Detailed Description
This study will be conducted in two cohorts running in parallel: Cohort A will evaluate the safety, tolerability, and efficacy of inhaled AP-PA02 in subjects who have not received an antipseudomonal inhaled antibiotic for a minimum of 3 months prior. Cohort B will evaluate the safety, tolerability, and efficacy of inhaled AP-PA02 in subjects who have received an antipseudomonal inhaled antibiotic for a minimum of 3 months prior. Subjects in both Cohorts A and B will be followed for approximately 4 weeks after last dose of study drug and evaluated for safety, tolerability, and efficacy.
Investigators
Eligibility Criteria
Inclusion Criteria
- •≥ 18 years old
- •Body mass index (BMI) of ≥ 18 kg/m2
- •Evidence of bronchiectasis per CT
- •Evidence of chronic pulmonary Pseudomonas aeruginosa infection
- •Willing to undergo sputum induction procedures at designated study visits, and willing to provide expectorated sputum samples at all other timepoints (for subjects who are able to expectorate)

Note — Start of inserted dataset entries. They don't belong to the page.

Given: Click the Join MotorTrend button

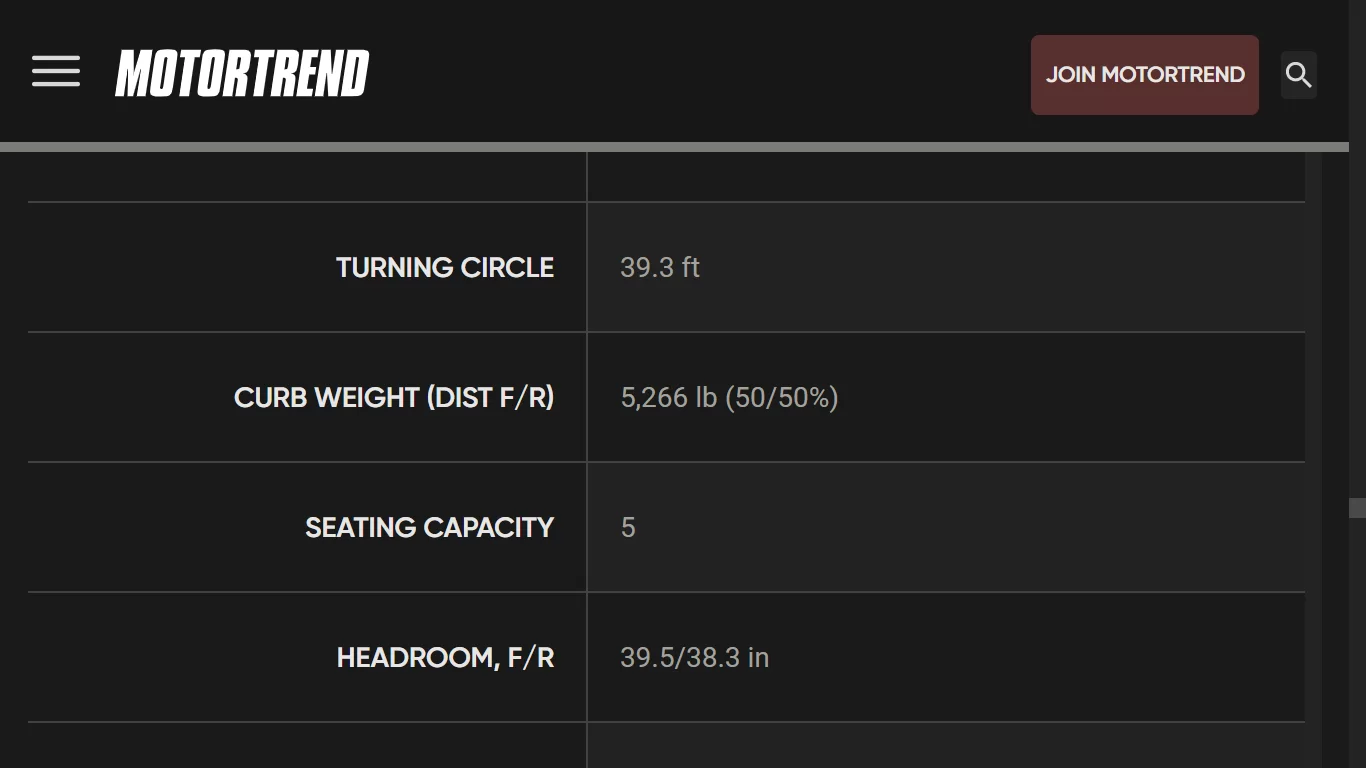Looking at the screenshot, I should (1145, 75).
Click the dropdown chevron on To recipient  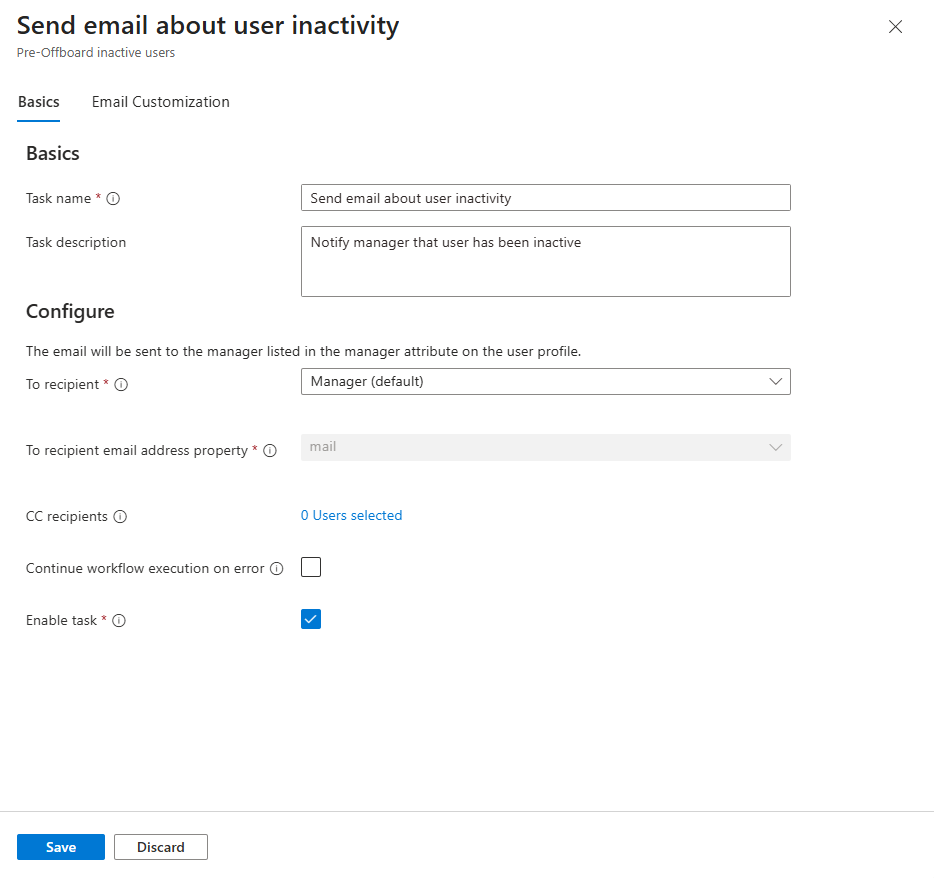[x=775, y=381]
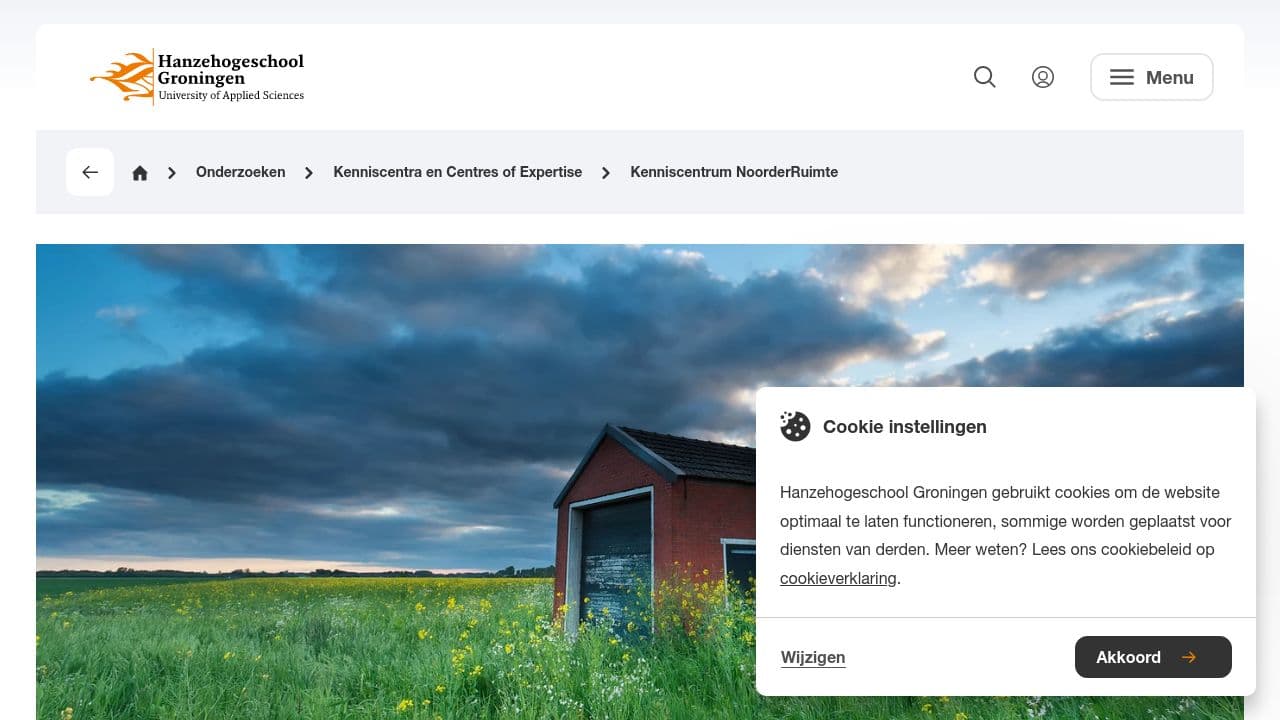Select Kenniscentra en Centres of Expertise breadcrumb
Screen dimensions: 1280x720
click(458, 172)
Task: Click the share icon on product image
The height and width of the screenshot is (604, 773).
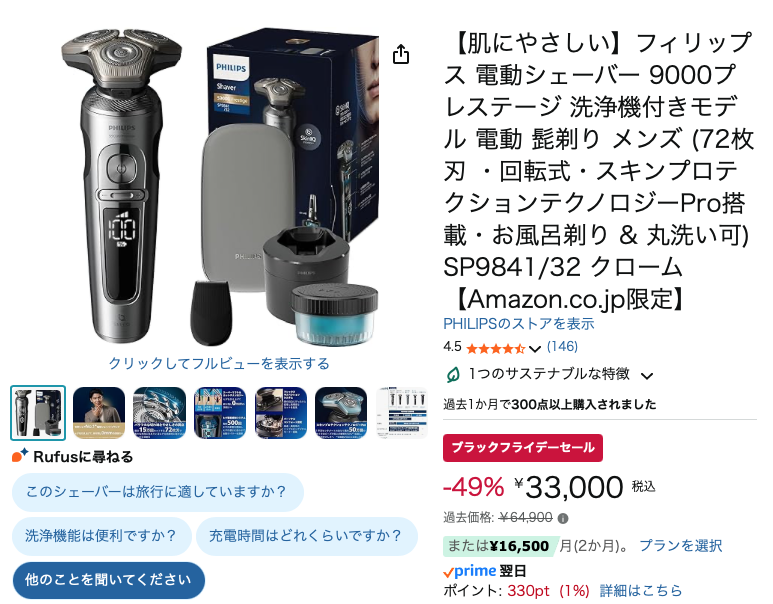Action: pos(401,54)
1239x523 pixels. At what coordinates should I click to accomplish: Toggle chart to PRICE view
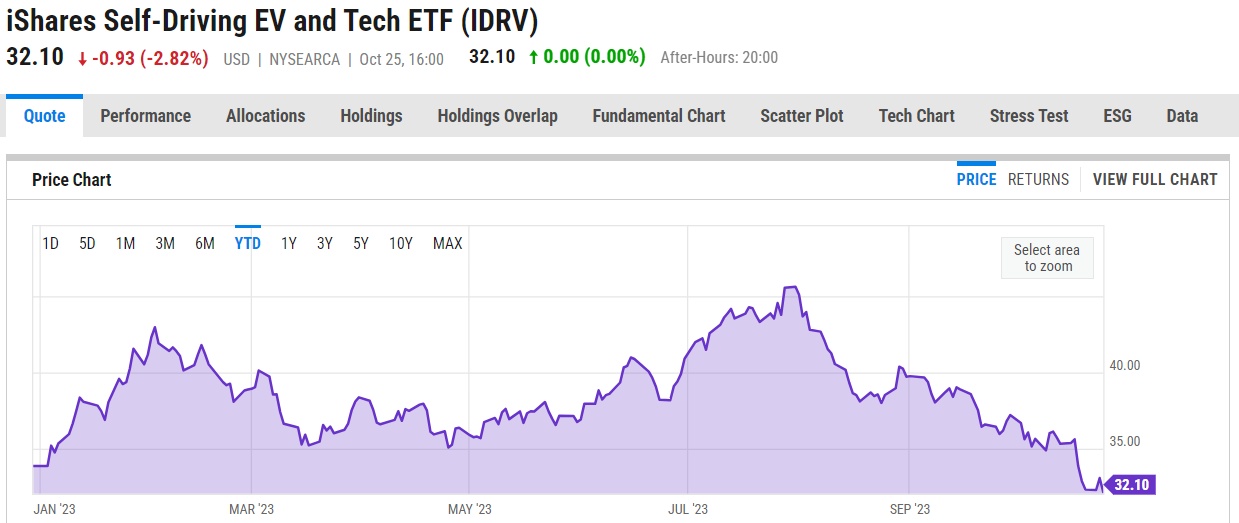[976, 180]

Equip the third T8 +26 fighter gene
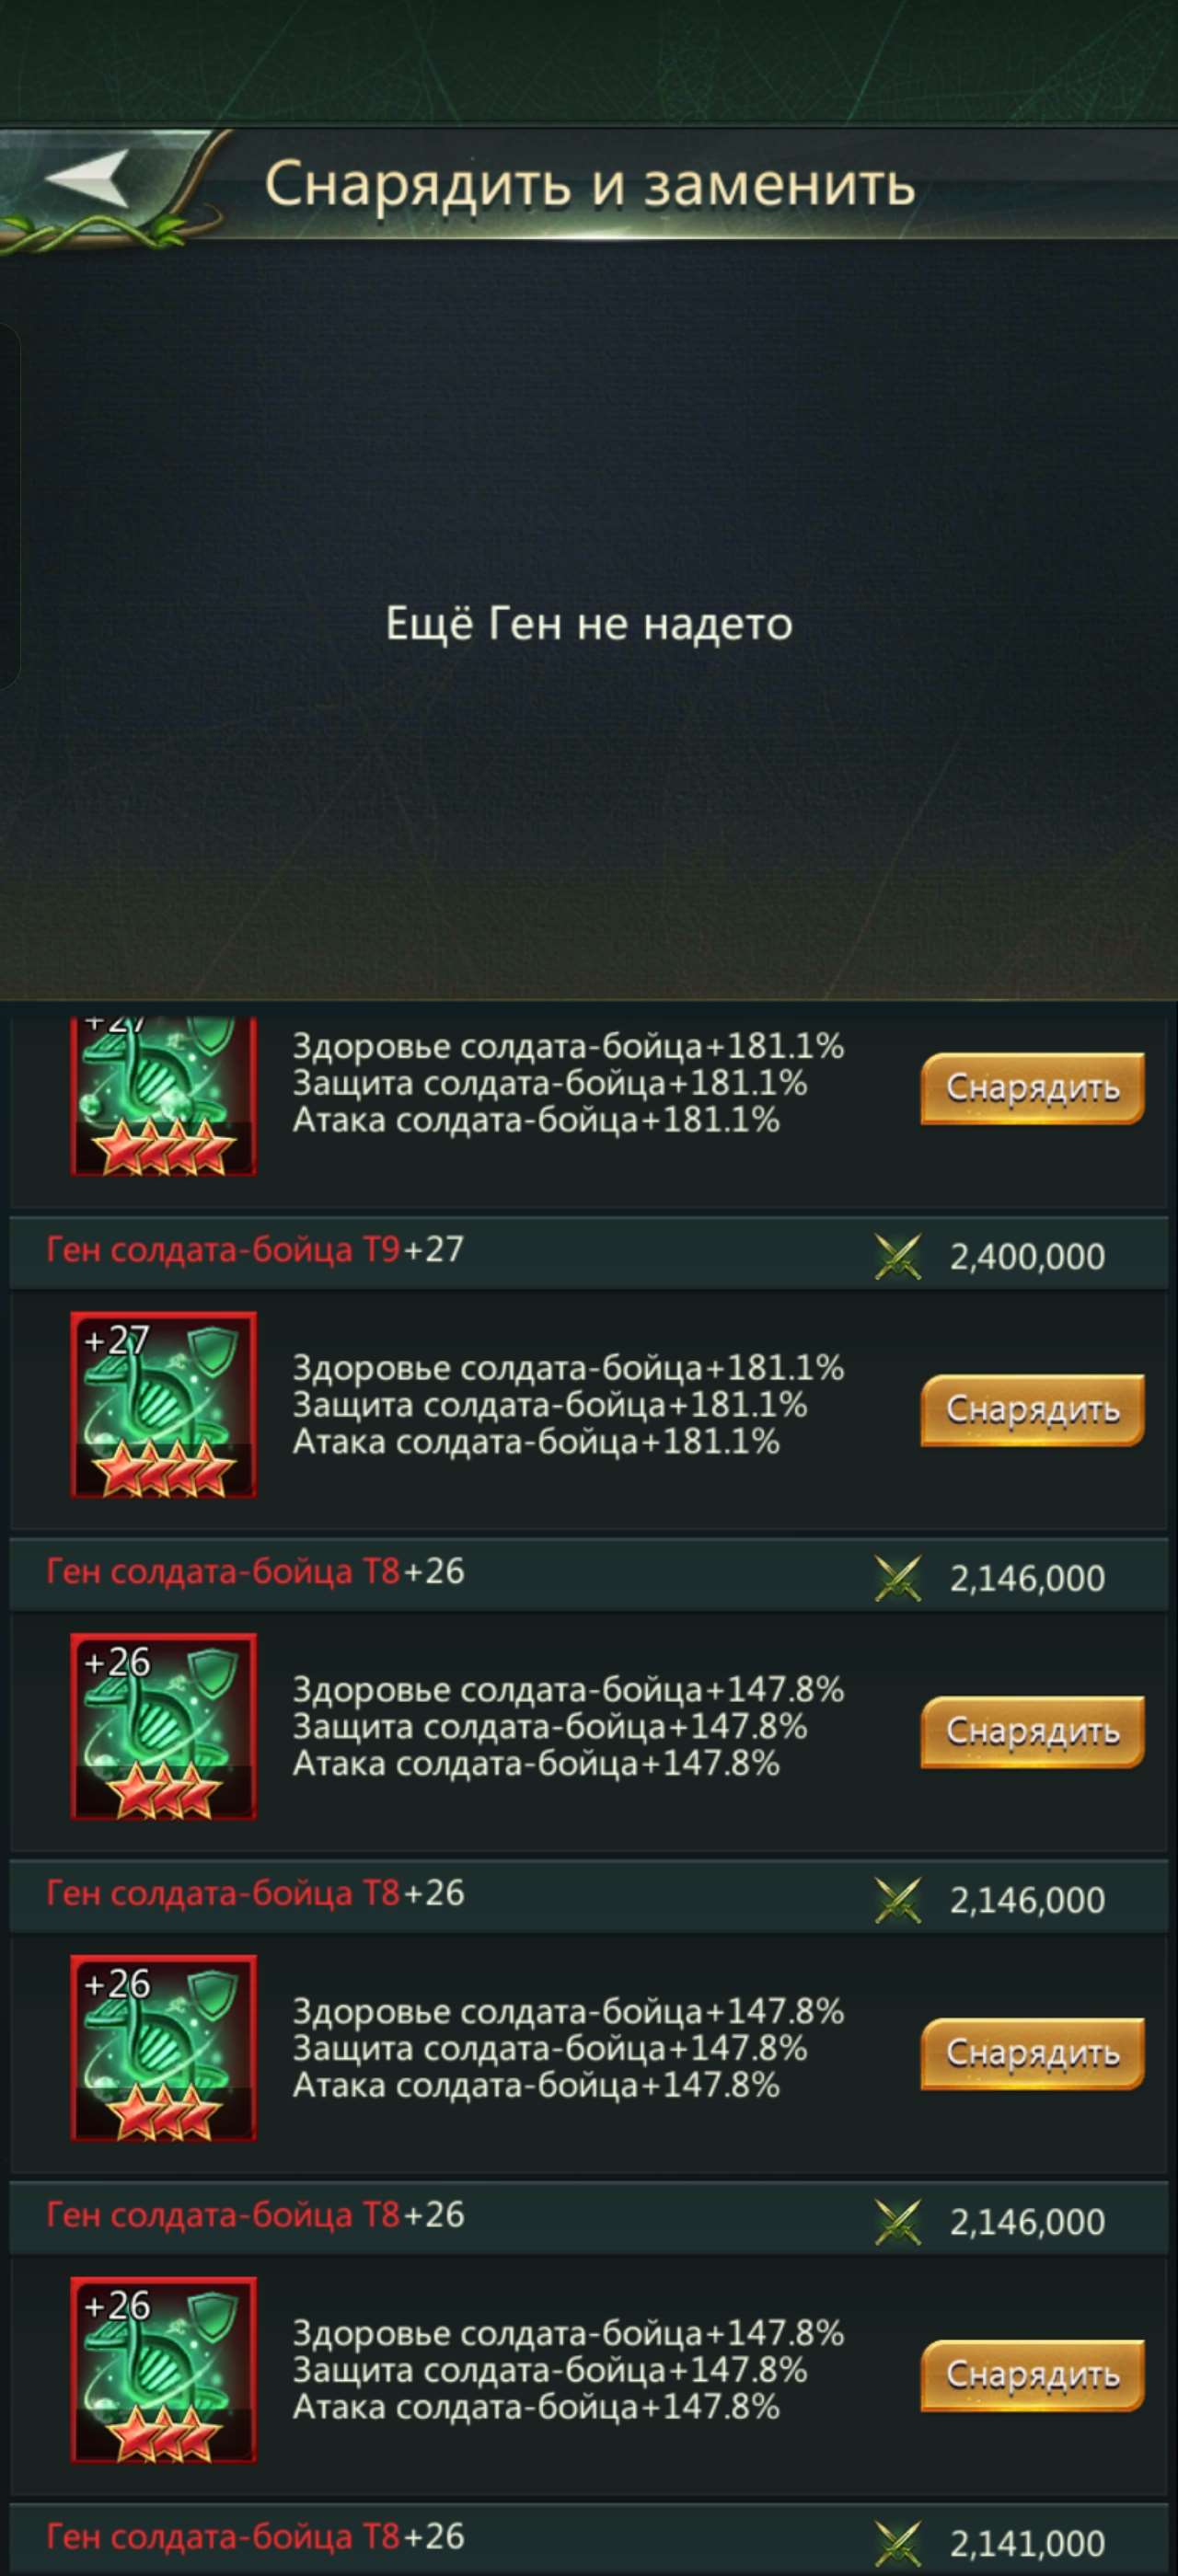(1032, 2376)
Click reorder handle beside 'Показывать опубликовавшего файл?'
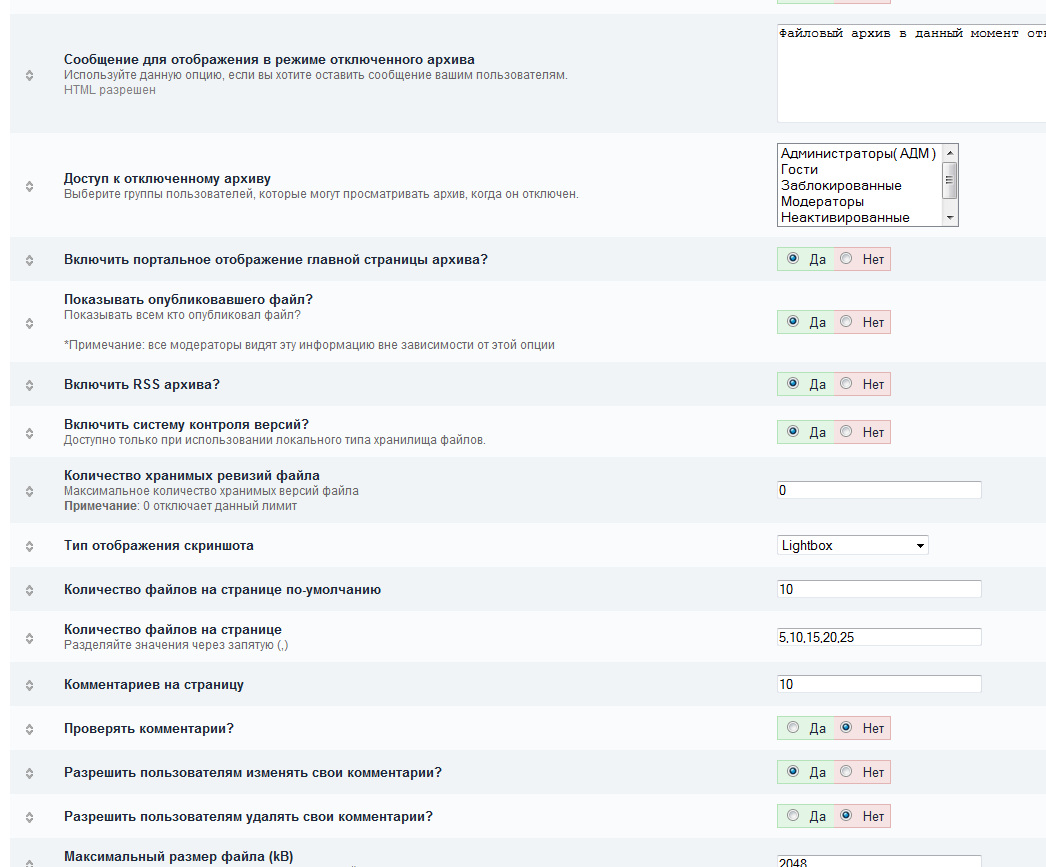 (x=29, y=322)
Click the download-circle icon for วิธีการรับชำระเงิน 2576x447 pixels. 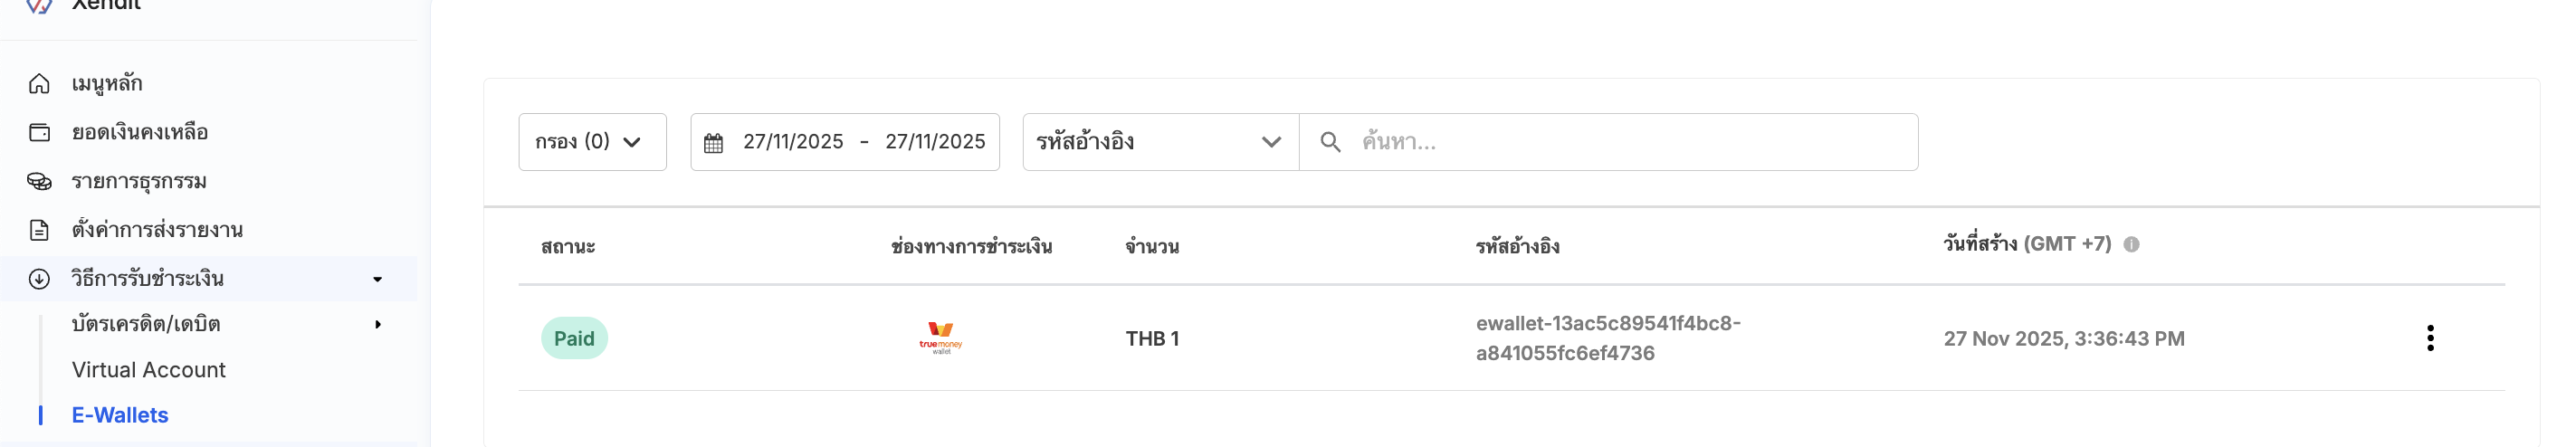(x=39, y=279)
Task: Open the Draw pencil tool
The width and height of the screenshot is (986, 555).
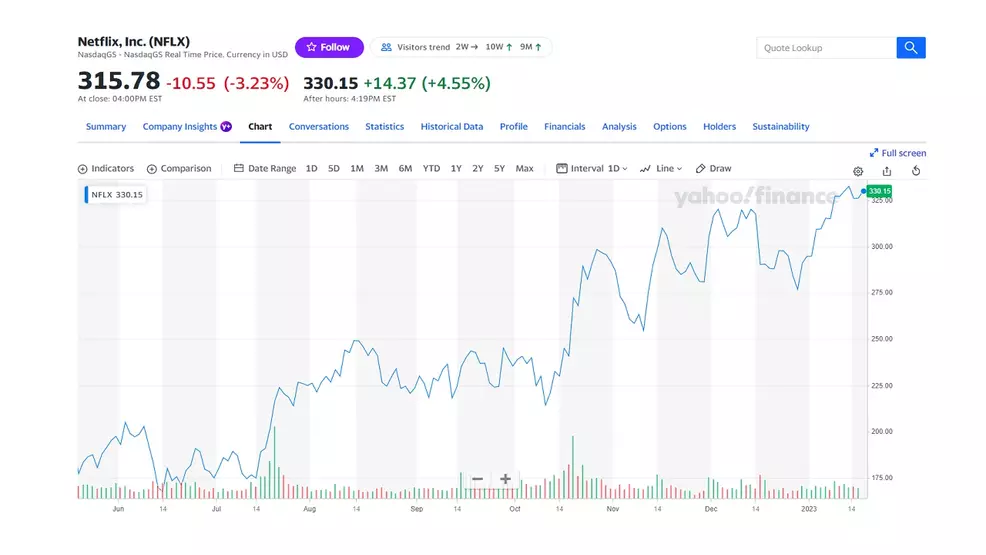Action: click(x=714, y=169)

- •FEV1 ≥ 35% of predicted normal \[per Global Lung Function Initiative (GLI) standards\] at Screening
- •For Cohort A: have not received chronic inhaled antipseudomonal antibiotics regimen for at least 3 months prior to Visit 1
- •For Cohort B: have received chronic inhaled antipseudomonal antibiotics regimen for at least 3 months prior to Visit 1
Exclusion Criteria
- •Abnormal vital signs at Screening
- •History of lung transplantation
- •History of cystic fibrosis
- •History of α1-antitrypsin deficiency
- •History of primary or acquired immunodeficiency syndromes
- •History of COPD
- •History of pulmonary malignancy or any other malignancy requiring treatment
- •History of prolonged QT syndrome
- •History of hemoptysis
- •Recent significant weight loss
Arms & Interventions
AP-PA02
Anti-pseudomonal bacteriophage
Intervention: AP-PA02
Placebo
Inactive isotonic solution
Intervention: Placebo
Outcomes
Primary Outcomes
P. Aeruginosa Recovery in Sputum Following Multiple Doses of AP-PA02 Administered by Inhalation
Time Frame: Day 17
Change from baseline in P. Aeruginosa density (colony forming units) as measured in induced sputum samples one week after end of treatment.